What is the customer count and percentage of customers who have churned rounded to 1 decimal place?

SELECT
	COUNT(DISTINCT customer_id) AS total_customers,
    COUNT(CASE WHEN plan_id = 4 THEN 1 ELSE NULL END) AS churned_customers,
    ROUND(COUNT(CASE WHEN plan_id = 4 THEN 1 ELSE NULL END) /
		COUNT(DISTINCT customer_id) * 100,1) AS pct_churn
FROM subscriptions;

————————————————————

How many customers have churned straight after their initial free trial – what percentage is this rounded to the nearest whole number?
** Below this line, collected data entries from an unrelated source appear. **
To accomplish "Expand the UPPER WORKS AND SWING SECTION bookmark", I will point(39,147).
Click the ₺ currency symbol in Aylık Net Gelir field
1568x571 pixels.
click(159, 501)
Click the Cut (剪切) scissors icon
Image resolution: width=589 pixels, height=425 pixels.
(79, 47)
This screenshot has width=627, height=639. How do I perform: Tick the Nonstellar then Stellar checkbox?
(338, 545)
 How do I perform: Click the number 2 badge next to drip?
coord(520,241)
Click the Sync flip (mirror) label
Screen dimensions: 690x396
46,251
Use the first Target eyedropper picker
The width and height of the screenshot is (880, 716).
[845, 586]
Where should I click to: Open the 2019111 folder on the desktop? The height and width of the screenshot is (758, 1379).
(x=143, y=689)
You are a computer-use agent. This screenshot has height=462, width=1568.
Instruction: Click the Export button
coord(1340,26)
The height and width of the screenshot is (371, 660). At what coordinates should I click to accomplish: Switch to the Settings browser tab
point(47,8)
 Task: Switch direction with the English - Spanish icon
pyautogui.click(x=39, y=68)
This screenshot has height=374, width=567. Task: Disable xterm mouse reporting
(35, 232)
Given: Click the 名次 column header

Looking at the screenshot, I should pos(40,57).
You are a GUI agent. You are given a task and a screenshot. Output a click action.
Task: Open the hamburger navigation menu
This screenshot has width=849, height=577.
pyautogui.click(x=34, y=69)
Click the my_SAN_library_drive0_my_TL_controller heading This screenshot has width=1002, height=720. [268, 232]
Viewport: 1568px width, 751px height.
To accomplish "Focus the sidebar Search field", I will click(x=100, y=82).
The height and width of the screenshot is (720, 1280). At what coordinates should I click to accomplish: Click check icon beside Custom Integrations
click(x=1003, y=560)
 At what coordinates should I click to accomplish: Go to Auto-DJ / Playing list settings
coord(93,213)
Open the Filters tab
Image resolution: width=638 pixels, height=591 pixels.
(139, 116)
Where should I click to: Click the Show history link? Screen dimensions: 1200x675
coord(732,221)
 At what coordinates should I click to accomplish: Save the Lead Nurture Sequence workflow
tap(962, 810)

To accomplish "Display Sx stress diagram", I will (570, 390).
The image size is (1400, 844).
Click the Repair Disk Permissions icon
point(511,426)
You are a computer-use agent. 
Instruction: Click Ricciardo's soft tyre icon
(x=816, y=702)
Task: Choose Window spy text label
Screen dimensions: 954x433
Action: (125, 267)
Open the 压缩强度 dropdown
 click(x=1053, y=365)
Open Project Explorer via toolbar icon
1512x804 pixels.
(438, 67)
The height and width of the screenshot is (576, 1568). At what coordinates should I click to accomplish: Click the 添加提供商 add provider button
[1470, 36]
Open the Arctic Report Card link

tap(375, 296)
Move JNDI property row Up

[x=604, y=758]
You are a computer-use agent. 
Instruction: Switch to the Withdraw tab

To answer this question I run before distinct queries and then combine all of them in a single query with a subquery, the idea was to generate a list with all customers after 1 week, and join this list with the subscriptions table by customer_id so that we can obtain their plan status after 1 week and then just calculate the total and the percentage.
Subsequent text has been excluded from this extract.